Thursday, March 7, 2019

If Only Jeopardy Could Cure Cancer

Today, millions of people face, in shock, the news announced by beloved 78 year old Jeopardy host Alex Trebek that he has been diagnosed with stage 4 pancreatic cancer.


Jeopardy has become an institution.  When I heard the news, I went right to Facebook - as it happens, I went to high school and college with a future Jeopardy champion, and she had already posted.
Pancreatic cancer is personal for me, as I blogged back in August of 2018 (and most of that post follows).  It killed an aunt, an uncle and a great aunt (both sides of my family have been touched).  Someone I walked with at lunch for years lost her brother in law to it.  A former boss lost her sister to it.  And on and on.

Pancreatic cancer is personal to the purveyor of the best fried fish in the universe, too, and to many others.  Perhaps this is why the news about Alex Trebek shocked so many.

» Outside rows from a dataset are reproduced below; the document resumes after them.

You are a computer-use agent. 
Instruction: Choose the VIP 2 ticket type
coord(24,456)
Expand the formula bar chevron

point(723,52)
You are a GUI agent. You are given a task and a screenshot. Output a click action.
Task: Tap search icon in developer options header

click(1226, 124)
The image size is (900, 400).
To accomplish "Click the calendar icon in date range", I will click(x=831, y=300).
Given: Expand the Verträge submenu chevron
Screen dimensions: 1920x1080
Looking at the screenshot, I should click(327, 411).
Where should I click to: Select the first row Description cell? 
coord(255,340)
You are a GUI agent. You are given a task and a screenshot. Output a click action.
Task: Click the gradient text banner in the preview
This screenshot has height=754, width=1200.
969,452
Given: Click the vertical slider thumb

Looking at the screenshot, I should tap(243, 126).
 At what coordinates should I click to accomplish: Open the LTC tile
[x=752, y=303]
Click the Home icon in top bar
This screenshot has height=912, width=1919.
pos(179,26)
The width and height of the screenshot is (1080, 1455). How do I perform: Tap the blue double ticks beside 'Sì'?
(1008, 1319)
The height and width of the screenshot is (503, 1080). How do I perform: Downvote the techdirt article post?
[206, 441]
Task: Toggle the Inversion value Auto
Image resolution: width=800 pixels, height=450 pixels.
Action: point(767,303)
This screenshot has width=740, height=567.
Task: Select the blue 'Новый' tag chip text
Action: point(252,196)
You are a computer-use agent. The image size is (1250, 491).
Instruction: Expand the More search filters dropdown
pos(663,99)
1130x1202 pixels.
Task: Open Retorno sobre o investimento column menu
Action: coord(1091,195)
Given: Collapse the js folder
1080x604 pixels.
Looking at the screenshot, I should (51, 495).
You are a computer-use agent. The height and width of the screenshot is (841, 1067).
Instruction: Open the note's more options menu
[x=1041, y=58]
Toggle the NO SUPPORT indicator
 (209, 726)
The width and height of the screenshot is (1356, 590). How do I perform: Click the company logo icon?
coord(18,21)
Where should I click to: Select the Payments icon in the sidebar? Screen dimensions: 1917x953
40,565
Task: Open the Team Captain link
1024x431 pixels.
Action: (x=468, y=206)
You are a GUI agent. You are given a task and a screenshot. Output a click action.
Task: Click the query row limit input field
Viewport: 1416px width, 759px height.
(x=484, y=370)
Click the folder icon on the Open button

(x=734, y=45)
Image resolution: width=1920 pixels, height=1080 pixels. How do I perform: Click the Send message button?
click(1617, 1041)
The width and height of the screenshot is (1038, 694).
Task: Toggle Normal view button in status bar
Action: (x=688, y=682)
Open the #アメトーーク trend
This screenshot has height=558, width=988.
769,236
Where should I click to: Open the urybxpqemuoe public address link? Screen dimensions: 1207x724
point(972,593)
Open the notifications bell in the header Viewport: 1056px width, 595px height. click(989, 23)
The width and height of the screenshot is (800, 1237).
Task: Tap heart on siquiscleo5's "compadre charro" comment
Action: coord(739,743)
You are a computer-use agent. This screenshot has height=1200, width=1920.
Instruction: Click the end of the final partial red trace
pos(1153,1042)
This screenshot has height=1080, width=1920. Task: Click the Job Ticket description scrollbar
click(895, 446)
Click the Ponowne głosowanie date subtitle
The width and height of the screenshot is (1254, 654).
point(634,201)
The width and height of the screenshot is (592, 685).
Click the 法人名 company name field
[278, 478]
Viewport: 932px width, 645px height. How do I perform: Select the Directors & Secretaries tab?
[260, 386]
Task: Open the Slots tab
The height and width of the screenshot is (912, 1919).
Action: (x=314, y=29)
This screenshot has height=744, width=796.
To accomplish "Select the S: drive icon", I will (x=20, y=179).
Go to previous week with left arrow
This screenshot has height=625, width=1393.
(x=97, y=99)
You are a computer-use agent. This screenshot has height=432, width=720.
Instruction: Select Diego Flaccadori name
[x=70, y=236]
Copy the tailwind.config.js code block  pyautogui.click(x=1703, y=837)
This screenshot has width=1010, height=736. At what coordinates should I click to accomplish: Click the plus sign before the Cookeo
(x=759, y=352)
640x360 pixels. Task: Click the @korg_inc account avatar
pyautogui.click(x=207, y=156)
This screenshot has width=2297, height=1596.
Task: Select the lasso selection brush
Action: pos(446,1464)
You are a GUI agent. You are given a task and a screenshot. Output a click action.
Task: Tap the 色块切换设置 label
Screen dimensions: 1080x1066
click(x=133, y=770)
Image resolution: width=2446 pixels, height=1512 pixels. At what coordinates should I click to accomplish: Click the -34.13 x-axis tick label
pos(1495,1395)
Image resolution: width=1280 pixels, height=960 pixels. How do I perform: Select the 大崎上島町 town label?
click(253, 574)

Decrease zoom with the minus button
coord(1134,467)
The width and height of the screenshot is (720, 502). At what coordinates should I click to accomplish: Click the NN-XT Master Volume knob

I wrote most of the following post in November of 2009.  To me, it is shameful that pancreatic cancer remains one of the most deadly, if not most deadly, of cancers.  It's hard to detect early, which would be a key to early treatment.

One day pancreatic cancer will be as easy to diagnose as breast cancer, or cervical cancer.  We can always dream.  And pray.  At one of the fundraisers back in 2009, we saw an information plaque which gave various facts about pancreatic cancer.  One of them was pretty sobering:  it said that the state of pancreatic cancer research is approximately where breast cancer research was in the 1930's.

Well, we who were alive in the 1970's know how much the fight against breast cancer has advanced since then.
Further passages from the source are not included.